Ahead of UN-brokered peace talks, Houthi rebels have killed a senior commander of the Saudi-led coalition in Yemen. A ceasefire is due to take effect to allow humanitarian groups to deliver much-needed aid.
The Saudi-led coalition in Yemen announced on Monday that a senior Saudi military commander and an Emirati officer were killed fighting Houthi rebels, a day before UN brokered peace talks are slated to kick off.
The official state-run Saudi Press Agency said that Saudi Colonel Abdullah al-Sahyan and Emirati officer Sultan al-Kitbi were killed early Monday morning "while they were carrying out their duties in supervising operation to liberate Taiz," a key city and capital of the Taiz province.
A Houthi official claimed that rebels fired a missile at a Saudi-led coalition military base in the central province, resulting in the officer and commander's deaths, according to DPA news agency.
The rebels' gain comes on the heels of a ceasefire, due to take effect at midnight local time (2100 UTC).
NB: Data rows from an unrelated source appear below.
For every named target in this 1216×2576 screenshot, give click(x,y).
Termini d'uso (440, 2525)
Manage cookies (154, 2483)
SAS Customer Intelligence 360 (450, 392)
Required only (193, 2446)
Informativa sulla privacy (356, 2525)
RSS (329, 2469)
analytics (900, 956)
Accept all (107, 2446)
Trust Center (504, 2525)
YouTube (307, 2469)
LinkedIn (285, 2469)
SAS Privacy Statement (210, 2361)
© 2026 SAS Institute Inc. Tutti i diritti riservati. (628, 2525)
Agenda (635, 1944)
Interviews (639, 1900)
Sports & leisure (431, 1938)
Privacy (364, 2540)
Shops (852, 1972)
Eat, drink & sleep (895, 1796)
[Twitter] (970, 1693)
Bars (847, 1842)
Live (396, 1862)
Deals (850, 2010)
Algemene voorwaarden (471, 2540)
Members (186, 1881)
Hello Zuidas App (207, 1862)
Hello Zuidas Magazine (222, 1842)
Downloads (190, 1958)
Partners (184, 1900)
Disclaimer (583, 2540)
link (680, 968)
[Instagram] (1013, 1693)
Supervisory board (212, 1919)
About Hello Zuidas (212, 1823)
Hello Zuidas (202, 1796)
The ceasefire is set to begin on the eve of UN-brokered peace talks in Switzerland, which seek to secure an end to the conflict between forces loyal to the internationally-recognized Yemeni President Abd-Rabbu Mansour Hadi and Houthi rebels.
In March, Houthis advanced on the port city of Aden, prompting Hadi to flee the country for the Saudi capital Riyadh. By late March, Saudi Arabia, along with several Arab countries, had formed a coalition and launched airstrikes against Houthi targets.
According to the UN, more than 5,000 people - roughly half of them civilians - have been killed since the Saudi-led coalition entered the conflict. Around 27,000 people have been wounded.
The UN has pushed parties involved in the conflict to uphold a ceasefire in order to deliver much-needed aid to 80 percent of the 26 million inhabitants who lack basic provisions.